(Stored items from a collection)
__________

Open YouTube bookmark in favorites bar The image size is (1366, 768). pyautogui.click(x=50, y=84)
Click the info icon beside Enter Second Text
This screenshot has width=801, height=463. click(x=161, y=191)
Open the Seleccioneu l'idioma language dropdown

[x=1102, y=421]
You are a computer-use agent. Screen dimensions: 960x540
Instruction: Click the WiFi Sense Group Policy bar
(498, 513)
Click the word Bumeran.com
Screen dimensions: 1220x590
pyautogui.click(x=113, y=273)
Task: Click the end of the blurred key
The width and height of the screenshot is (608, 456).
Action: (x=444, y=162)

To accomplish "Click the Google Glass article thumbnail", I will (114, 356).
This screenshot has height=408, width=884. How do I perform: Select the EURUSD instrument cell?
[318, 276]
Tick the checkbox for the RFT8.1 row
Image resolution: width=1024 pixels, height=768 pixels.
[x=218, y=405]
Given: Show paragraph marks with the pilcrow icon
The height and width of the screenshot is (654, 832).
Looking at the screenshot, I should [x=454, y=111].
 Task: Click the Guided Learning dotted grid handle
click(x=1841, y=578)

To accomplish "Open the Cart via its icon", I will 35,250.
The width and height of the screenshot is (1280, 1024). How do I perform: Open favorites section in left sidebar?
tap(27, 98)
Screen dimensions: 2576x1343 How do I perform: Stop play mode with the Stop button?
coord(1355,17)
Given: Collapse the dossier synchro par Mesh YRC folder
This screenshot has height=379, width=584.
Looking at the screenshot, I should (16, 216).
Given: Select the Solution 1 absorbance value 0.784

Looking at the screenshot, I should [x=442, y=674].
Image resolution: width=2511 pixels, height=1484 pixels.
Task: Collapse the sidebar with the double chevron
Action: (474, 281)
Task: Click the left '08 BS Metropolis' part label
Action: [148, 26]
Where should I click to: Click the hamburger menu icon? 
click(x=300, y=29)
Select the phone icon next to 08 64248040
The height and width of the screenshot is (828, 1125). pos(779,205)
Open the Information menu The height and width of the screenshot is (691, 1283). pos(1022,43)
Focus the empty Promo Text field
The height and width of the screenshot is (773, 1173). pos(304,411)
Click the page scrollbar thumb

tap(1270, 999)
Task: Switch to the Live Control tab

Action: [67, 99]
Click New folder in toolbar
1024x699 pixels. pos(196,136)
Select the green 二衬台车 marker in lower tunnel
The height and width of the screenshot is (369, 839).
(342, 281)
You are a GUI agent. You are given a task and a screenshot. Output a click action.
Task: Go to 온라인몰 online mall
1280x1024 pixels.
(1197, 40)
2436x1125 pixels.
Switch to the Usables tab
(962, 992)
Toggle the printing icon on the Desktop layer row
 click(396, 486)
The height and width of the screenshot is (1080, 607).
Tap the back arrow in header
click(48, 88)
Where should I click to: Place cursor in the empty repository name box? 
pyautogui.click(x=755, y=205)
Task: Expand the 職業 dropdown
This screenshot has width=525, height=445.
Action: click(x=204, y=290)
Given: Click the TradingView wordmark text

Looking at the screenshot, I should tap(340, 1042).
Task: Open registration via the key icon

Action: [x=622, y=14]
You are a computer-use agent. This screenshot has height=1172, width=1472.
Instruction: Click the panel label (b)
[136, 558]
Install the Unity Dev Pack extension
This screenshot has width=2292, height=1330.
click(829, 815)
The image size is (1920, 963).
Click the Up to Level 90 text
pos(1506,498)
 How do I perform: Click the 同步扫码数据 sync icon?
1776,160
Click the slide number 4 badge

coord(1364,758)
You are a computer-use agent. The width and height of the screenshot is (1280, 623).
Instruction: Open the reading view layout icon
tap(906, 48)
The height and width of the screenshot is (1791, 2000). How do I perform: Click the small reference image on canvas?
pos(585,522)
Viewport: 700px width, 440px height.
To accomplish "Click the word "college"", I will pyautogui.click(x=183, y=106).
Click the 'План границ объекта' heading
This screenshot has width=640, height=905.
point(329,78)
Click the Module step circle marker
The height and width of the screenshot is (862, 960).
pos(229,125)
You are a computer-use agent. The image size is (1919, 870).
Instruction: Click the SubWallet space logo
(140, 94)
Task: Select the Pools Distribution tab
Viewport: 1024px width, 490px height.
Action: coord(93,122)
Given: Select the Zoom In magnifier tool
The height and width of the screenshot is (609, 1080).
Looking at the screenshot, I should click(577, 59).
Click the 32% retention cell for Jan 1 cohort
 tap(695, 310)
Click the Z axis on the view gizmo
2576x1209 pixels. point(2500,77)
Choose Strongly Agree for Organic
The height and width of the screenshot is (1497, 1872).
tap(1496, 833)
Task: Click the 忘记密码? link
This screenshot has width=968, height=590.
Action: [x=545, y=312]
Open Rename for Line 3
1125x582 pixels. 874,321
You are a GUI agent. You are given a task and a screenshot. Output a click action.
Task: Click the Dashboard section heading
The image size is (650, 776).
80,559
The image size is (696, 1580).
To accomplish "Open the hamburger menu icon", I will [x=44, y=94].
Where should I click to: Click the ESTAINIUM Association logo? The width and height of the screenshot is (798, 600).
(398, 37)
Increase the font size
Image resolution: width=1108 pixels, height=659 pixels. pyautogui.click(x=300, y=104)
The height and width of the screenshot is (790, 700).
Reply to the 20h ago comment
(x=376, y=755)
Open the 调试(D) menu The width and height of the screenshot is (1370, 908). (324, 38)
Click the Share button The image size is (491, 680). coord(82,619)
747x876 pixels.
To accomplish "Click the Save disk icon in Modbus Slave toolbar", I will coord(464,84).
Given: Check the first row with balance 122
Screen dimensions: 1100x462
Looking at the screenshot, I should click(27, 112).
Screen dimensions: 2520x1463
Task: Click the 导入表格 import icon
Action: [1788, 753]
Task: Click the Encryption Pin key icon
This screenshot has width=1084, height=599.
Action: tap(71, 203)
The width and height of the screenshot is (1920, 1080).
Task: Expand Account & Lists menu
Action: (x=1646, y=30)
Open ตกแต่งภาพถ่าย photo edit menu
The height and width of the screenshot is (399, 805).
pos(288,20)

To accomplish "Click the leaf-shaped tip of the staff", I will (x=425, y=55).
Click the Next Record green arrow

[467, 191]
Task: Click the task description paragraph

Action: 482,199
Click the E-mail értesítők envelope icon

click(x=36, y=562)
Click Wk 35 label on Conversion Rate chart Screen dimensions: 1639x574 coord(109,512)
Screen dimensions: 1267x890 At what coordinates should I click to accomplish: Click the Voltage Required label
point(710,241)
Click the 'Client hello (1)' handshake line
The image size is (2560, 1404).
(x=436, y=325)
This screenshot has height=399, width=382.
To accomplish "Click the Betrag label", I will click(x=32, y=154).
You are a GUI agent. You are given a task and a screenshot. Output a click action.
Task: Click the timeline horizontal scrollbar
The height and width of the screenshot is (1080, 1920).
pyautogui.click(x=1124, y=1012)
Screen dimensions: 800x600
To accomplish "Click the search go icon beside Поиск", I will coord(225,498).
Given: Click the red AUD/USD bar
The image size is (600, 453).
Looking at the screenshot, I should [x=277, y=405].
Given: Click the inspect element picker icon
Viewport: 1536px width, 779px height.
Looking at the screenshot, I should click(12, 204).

__________

## [GOAL]
Reproduce the lines above verbatim, beginning with the line containing "Click Wk 35" and continuing through the end of the items.

## [CORRECT RESPONSE]
Click Wk 35 label on Conversion Rate chart Screen dimensions: 1639x574 coord(109,512)
Screen dimensions: 1267x890 At what coordinates should I click to accomplish: Click the Voltage Required label
point(710,241)
Click the 'Client hello (1)' handshake line
The image size is (2560, 1404).
(x=436, y=325)
This screenshot has height=399, width=382.
To accomplish "Click the Betrag label", I will click(x=32, y=154).
You are a GUI agent. You are given a task and a screenshot. Output a click action.
Task: Click the timeline horizontal scrollbar
The height and width of the screenshot is (1080, 1920).
pyautogui.click(x=1124, y=1012)
Screen dimensions: 800x600
To accomplish "Click the search go icon beside Поиск", I will coord(225,498).
Given: Click the red AUD/USD bar
The image size is (600, 453).
Looking at the screenshot, I should [x=277, y=405].
Given: Click the inspect element picker icon
Viewport: 1536px width, 779px height.
Looking at the screenshot, I should click(12, 204).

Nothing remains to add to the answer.